**Task statement:** Restate word for word the lines in the listing below, starting at the line containing "Where should I click to: Click the dialog" and ending at the line containing "Image resolution: width=1161", both included; leave out the rest.

»»

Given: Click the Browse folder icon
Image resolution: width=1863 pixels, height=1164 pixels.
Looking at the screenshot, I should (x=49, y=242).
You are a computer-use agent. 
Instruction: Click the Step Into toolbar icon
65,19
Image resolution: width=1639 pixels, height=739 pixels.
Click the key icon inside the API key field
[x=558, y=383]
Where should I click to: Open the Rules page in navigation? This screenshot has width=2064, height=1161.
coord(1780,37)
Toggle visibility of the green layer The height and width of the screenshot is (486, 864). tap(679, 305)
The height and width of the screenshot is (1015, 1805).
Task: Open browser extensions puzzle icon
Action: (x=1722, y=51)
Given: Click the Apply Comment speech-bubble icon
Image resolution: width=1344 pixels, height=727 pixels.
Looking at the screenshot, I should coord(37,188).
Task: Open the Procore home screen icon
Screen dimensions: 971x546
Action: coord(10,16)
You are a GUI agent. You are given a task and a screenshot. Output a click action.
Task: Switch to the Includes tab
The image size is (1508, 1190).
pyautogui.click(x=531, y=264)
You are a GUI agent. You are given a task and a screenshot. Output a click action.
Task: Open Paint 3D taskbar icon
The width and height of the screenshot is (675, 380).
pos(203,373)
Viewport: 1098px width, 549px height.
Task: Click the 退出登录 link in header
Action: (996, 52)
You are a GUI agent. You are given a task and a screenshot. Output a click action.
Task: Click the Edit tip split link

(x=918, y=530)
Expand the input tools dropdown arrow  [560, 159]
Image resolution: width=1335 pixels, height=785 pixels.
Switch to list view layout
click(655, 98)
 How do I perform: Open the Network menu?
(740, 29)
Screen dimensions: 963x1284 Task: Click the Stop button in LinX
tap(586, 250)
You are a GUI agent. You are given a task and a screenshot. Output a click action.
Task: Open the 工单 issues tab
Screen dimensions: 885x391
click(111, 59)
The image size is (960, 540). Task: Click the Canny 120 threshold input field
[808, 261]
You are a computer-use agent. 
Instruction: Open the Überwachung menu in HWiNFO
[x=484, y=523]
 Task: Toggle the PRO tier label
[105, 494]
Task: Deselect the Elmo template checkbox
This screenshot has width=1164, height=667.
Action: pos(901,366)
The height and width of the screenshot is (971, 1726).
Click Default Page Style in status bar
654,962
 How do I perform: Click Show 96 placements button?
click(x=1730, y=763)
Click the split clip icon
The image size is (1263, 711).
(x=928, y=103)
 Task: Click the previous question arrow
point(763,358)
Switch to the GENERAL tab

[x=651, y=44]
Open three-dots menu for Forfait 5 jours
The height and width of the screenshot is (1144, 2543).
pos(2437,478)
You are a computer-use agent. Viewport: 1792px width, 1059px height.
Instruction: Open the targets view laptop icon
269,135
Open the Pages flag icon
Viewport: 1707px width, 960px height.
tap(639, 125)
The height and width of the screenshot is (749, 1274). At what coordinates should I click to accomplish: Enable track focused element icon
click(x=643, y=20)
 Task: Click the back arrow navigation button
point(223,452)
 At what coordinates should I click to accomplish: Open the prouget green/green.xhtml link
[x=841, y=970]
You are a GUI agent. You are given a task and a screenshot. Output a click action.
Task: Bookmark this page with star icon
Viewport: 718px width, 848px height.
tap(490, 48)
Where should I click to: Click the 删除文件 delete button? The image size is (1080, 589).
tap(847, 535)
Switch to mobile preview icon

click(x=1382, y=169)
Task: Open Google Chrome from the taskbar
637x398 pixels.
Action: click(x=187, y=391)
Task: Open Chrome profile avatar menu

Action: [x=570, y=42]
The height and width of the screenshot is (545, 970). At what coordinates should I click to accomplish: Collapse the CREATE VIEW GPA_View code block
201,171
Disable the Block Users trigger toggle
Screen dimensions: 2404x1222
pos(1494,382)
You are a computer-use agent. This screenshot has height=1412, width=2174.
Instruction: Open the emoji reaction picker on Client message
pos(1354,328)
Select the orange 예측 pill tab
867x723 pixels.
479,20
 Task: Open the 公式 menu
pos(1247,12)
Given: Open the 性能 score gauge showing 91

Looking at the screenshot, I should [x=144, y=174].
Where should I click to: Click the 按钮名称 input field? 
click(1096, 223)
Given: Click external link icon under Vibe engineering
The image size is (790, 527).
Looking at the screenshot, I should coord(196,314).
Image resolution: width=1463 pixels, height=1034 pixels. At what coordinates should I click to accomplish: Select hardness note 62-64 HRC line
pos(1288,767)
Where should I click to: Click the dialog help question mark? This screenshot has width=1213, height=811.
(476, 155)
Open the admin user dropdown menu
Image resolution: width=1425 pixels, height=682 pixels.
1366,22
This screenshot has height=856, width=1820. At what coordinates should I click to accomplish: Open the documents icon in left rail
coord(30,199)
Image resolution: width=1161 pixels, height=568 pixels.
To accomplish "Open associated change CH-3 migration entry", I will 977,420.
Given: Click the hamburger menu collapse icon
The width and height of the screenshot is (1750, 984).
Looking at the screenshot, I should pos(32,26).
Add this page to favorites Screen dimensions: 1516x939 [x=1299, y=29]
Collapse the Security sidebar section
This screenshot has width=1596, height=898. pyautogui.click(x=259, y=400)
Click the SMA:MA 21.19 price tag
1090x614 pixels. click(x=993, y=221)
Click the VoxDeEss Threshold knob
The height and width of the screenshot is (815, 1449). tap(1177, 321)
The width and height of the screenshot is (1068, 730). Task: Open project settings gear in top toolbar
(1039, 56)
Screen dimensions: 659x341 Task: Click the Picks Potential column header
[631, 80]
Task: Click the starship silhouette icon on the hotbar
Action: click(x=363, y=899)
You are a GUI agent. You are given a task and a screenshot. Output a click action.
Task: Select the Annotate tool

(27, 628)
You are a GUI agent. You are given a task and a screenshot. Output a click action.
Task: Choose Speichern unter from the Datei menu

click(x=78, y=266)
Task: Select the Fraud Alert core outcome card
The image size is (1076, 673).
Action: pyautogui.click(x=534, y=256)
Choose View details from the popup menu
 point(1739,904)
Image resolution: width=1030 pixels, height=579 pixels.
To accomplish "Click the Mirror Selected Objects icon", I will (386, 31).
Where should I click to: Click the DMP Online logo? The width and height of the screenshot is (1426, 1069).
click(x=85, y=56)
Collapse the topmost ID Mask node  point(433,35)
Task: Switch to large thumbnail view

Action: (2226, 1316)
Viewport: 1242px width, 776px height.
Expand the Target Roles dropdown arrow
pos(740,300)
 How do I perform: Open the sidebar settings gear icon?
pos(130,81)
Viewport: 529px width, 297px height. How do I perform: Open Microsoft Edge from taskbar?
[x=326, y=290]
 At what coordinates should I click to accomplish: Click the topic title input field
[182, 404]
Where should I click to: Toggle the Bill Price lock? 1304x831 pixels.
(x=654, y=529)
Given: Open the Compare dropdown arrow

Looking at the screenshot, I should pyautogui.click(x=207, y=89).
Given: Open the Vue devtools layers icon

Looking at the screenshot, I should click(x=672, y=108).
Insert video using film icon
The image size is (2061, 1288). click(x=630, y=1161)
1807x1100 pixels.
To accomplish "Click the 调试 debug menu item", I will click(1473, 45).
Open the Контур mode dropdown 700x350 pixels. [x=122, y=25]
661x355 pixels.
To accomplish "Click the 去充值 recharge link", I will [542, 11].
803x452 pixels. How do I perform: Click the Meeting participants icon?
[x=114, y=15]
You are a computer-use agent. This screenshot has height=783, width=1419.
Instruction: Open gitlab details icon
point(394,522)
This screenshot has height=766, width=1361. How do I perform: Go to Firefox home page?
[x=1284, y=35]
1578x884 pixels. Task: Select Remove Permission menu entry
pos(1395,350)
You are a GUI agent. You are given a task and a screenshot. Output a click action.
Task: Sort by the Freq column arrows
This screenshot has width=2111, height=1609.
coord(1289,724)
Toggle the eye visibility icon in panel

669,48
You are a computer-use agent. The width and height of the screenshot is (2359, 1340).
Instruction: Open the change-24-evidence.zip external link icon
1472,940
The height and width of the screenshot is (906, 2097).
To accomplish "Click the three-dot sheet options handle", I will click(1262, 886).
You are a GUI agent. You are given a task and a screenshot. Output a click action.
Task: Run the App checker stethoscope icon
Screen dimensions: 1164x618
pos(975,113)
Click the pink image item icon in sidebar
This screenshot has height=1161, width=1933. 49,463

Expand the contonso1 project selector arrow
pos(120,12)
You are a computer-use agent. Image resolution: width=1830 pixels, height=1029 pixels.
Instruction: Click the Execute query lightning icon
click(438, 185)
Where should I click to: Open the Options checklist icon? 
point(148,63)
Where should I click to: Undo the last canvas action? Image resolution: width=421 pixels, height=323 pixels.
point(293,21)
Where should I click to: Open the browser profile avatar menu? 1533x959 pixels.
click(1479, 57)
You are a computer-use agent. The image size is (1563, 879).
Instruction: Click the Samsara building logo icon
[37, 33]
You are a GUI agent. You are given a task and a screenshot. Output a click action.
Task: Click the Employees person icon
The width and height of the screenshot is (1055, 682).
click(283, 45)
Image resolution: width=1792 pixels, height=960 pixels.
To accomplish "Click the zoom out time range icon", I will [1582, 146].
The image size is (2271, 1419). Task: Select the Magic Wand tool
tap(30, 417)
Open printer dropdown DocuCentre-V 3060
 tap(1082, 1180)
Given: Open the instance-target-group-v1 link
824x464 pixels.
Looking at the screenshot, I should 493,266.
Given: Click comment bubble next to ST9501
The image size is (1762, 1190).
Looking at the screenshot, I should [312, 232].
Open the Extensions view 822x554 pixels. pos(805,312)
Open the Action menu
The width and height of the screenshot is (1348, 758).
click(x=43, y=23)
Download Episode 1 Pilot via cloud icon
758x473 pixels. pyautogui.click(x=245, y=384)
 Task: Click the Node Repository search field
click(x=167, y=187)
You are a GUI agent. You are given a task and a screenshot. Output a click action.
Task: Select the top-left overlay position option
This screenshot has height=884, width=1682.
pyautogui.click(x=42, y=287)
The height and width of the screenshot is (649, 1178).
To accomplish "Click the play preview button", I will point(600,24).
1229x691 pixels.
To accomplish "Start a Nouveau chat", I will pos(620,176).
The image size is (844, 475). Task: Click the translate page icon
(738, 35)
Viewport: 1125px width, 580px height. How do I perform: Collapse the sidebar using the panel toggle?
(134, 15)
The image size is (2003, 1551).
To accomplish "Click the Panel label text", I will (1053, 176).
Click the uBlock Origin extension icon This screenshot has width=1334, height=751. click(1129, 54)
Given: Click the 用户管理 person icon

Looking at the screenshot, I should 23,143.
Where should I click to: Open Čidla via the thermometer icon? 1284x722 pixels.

««

**Worked solution:**
Where should I click to: Click the dialog help question mark? This screenshot has width=1213, height=811.
(476, 155)
Open the admin user dropdown menu
Image resolution: width=1425 pixels, height=682 pixels.
1366,22
This screenshot has height=856, width=1820. At what coordinates should I click to accomplish: Open the documents icon in left rail
coord(30,199)
Image resolution: width=1161 pixels, height=568 pixels.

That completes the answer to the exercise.